The study of our genetic makeup is transforming healthcare and personalising care in ways unimaginable even a decade ago. Already genomics is helping to determine our individual risk of developing a number of diseases, detecting illness earlier, helping provide accurate diagnoses, and determining the most effective interventions to help improve our health. This includes medications, with evidence growing every day to show how genetics can impact the way in which our bodies will react to certain drugs.
Notifying professionals who prescribe medication of particular genetic information will mean that alternative drugs or doses can be offered to a patient where necessary, to ensure they get the tailored care they need. This year we began work on new guidance to determine how this information can be incorporated into clinical practice. Patients living with genetic conditions and professionals from a wide range of backgrounds contributed to the project and they told us that the genomic information must be actionable with clear guidance on what should be done, such as a change in dose.
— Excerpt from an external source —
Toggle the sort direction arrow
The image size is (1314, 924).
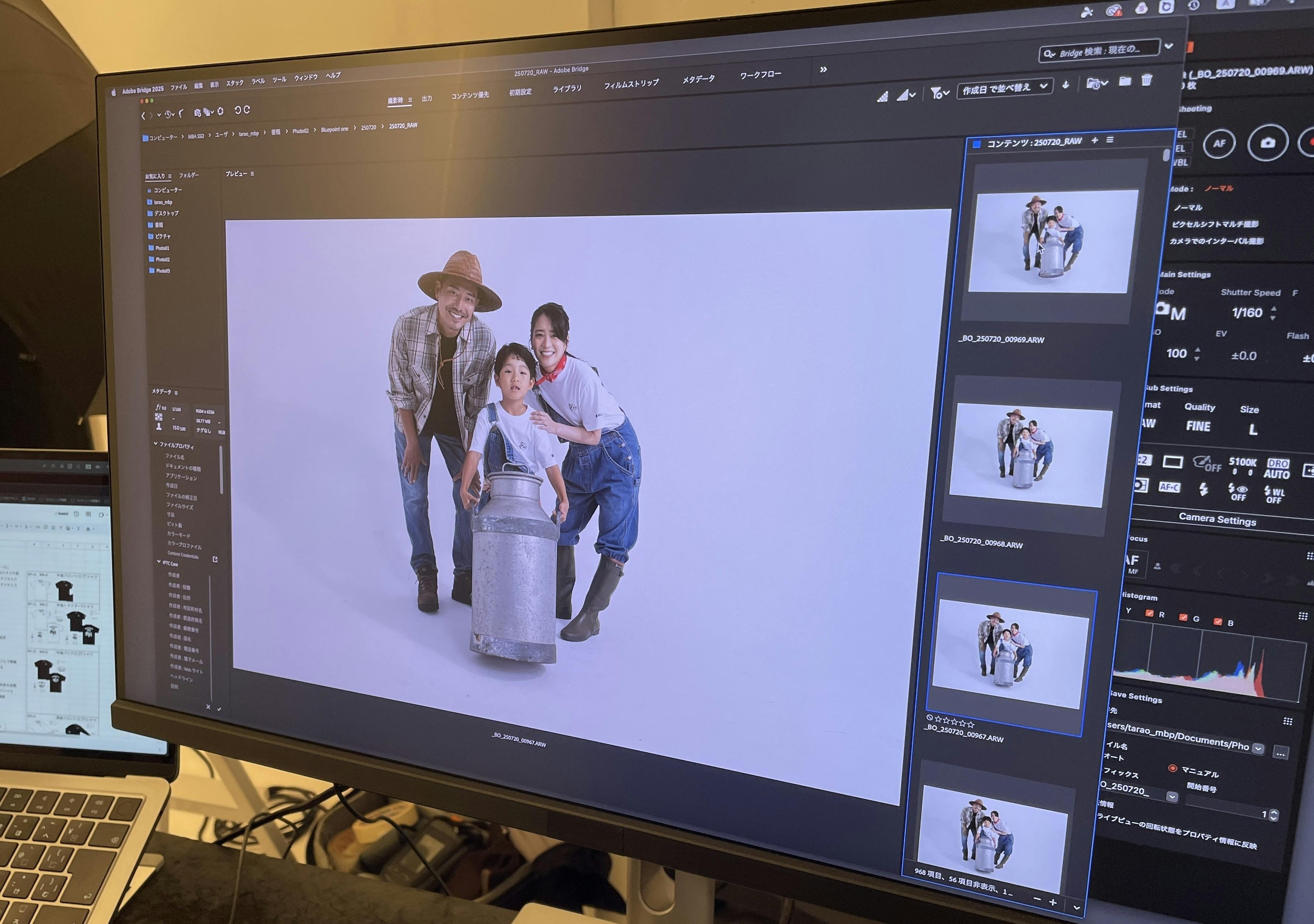pyautogui.click(x=1065, y=85)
Ensuring this information is available to make the use of medicines safer will require a major effort of which this guidance is only a start. Systems and standards need to be in place to ensure the safe sharing of genomic information and professionals and patients need education about this rapidly developing area of medicine and how it can inform better care today and in the future.
“For patients it is not just about choosing the medication that won’t cause an adverse reaction, genetic testing can also be used to pick medications that might be more beneficial, and it is important that clinicians have access to that information too.”